Archaeological Culture: Ancestral Puebloan, Kayenta
Date Range: Kayenta Heartland: A.D. 1130-1250 (Christenson 1994), Flagstaff Area: A.D. 1125-1275 (per Christian Downum, Northern Arizona University)
Construction: By coiling.
Firing: In a reducing atmosphere.
Core Color: Light gray to dark gray, sometimes black.
Temper: Abundant moderately coarse quartz sand; temper conspicuous on both surfaces.

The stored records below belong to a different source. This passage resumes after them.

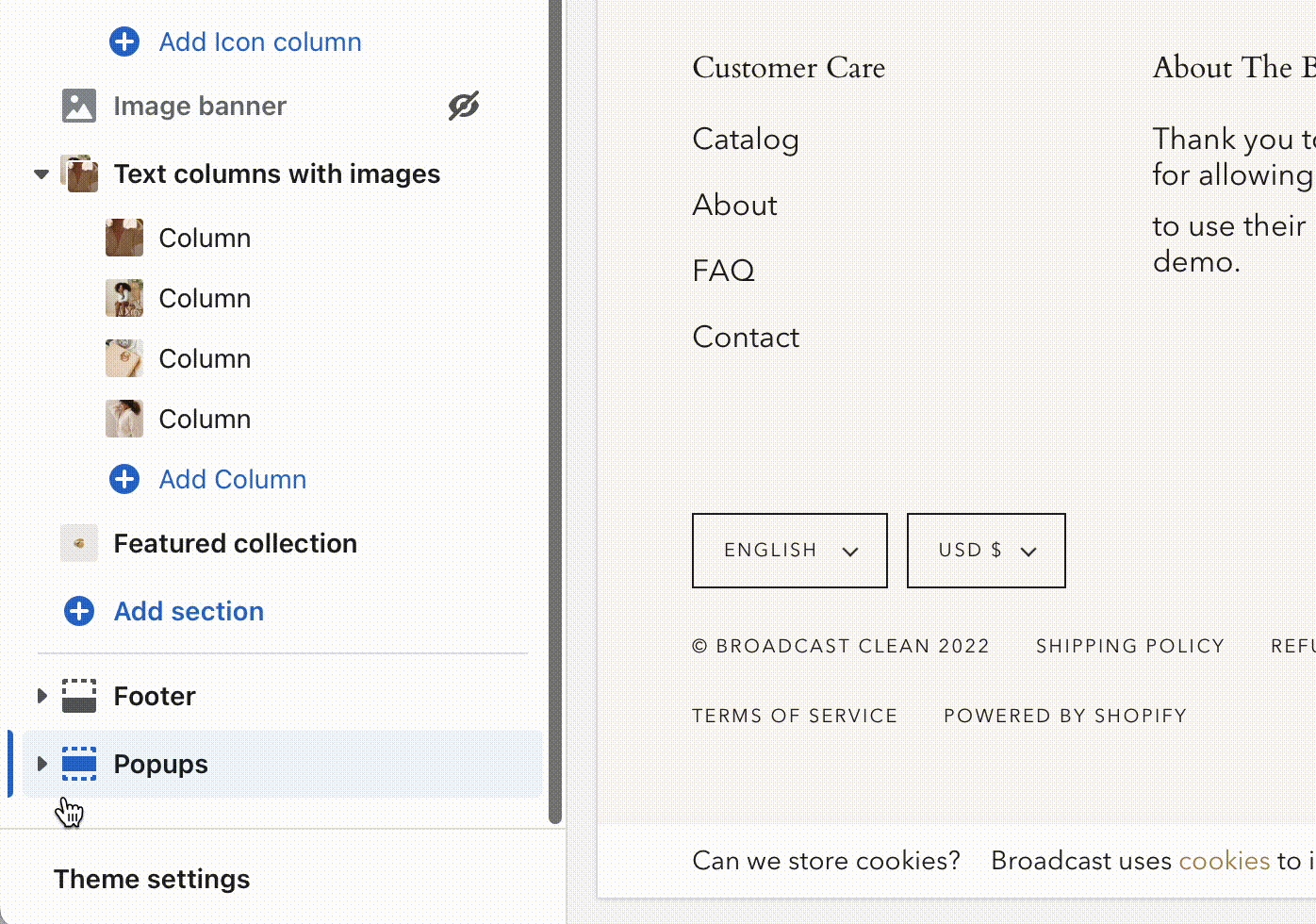Click the cookies link in banner
Viewport: 1316px width, 924px height.
(1225, 861)
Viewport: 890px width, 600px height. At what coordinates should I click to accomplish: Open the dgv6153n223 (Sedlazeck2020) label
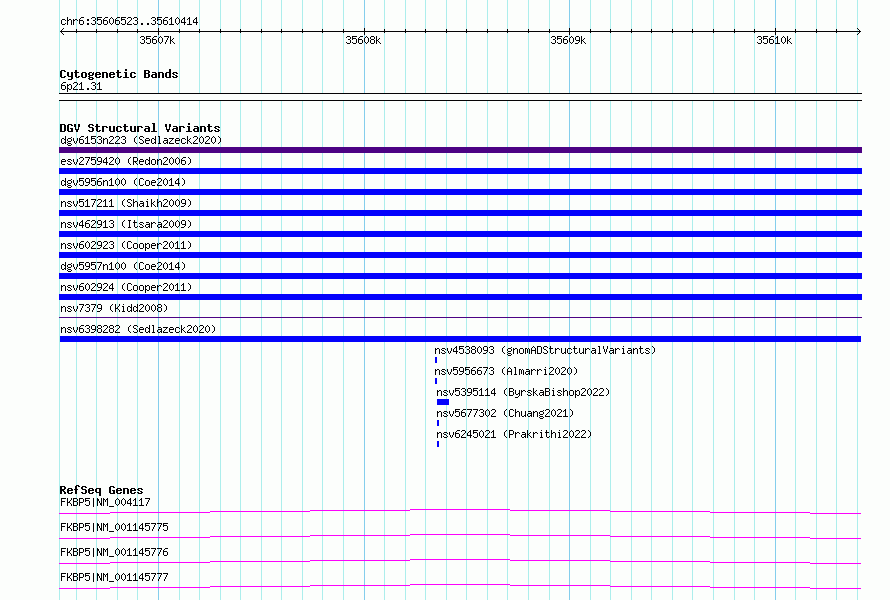tap(141, 140)
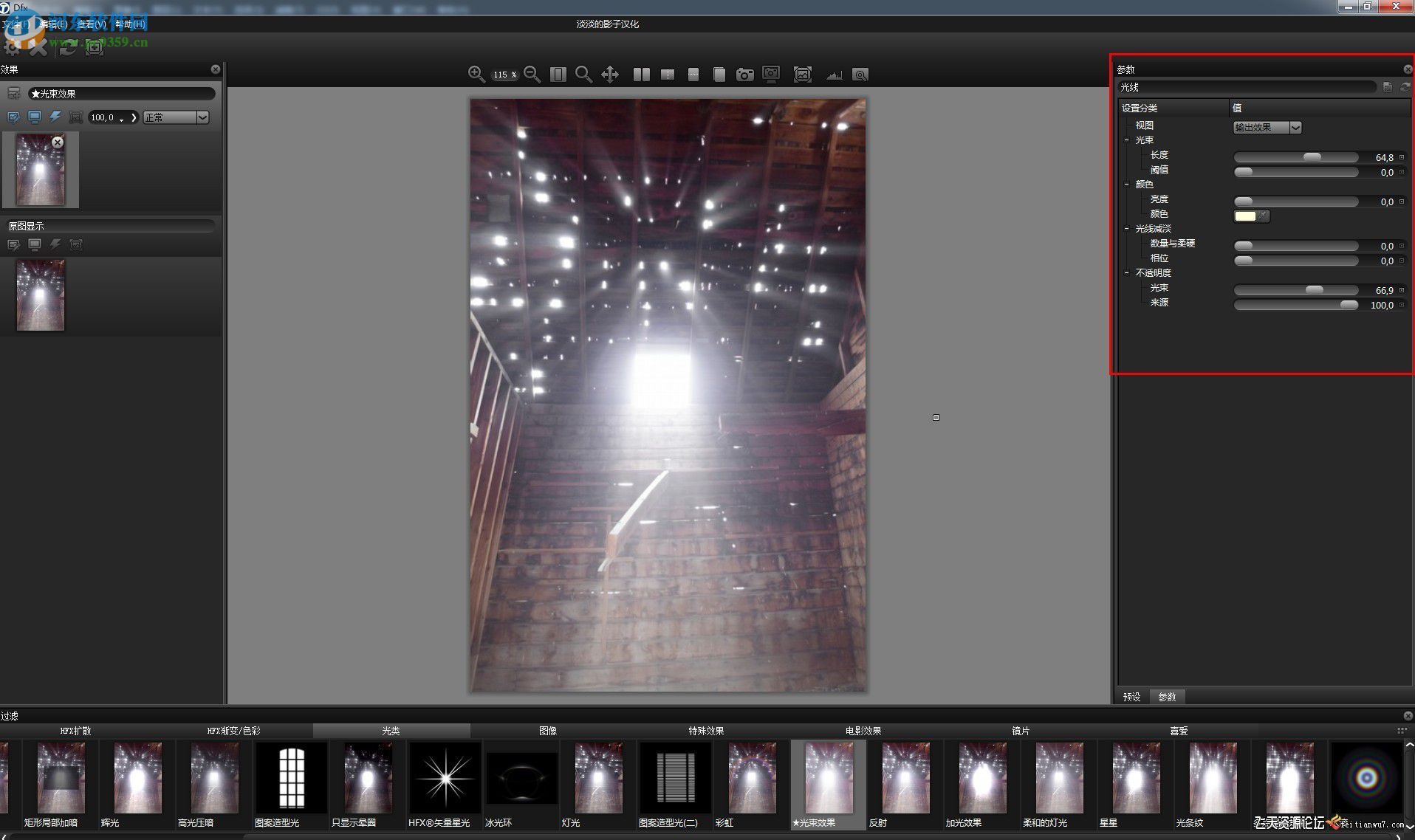Open the 编辑(E) menu
The height and width of the screenshot is (840, 1415).
(53, 24)
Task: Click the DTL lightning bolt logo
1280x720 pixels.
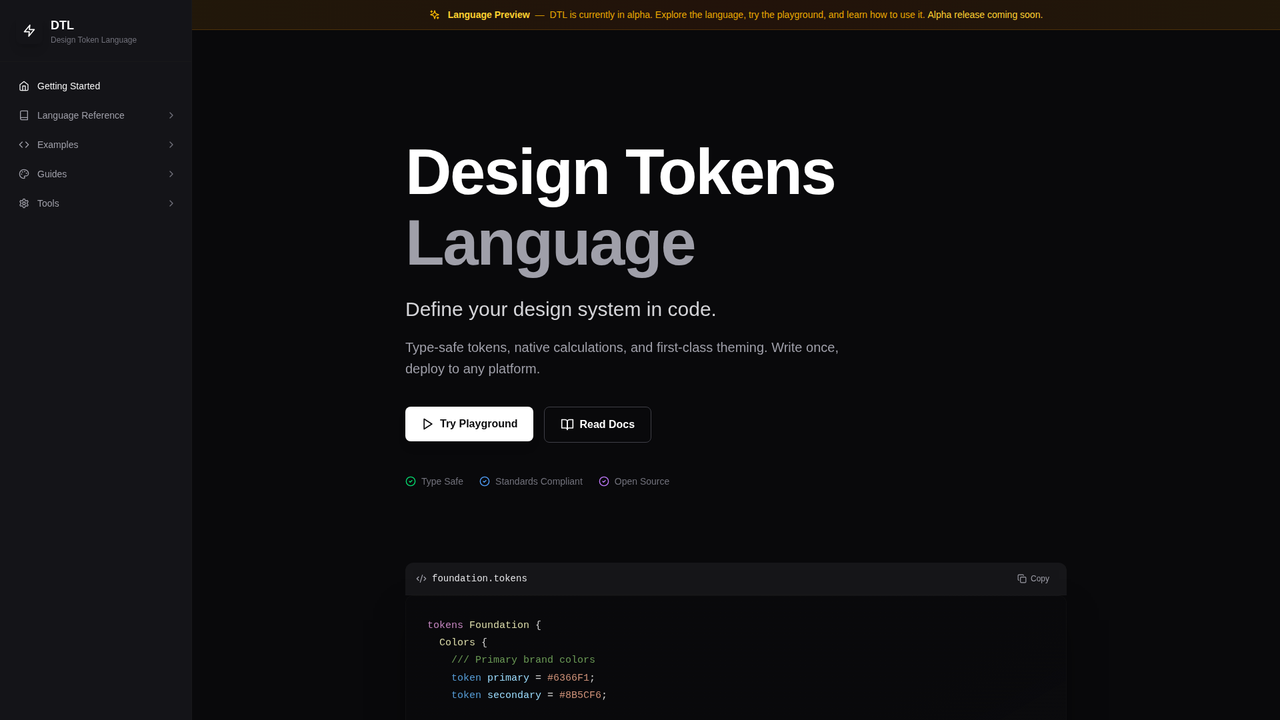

Surface Finish: Rough; interiors scraped and fairly well smoothed; not polished; coils partly obliterated by flattening, sometimes almost to a uniform surface; finger indentations sometimes noticeable, but apparently not intentionally part of decorative scheme; coils fairly wide, usually from 6 to 8 mm, covering all or nearly all of exterior surfaces.
Surface Color: Normally gray.
Forms: Jars, bowls, jugs.
Vessel Thickness: 3.5 to 6.6 mm; average thickness, 4.7 mm
Decoration: No painted decoration.
Other Names: Gray Corrugated.
Compiled from the following sources:
Christenson, Andrew. (1994) A Test of Mean Ceramic Dating Using Well-Dated Kayenta-Anasazi Sites. Kiva 59 (3).
Colton, Harold S., and Lyndon L. Hargrave. (1937) Handbook of Northern Arizona Pottery Wares. Museum of Northern Arizona Bulletin 11, Flagstaff, Arizona.
April Peters, Northern Arizona University Anthropology Laboratories.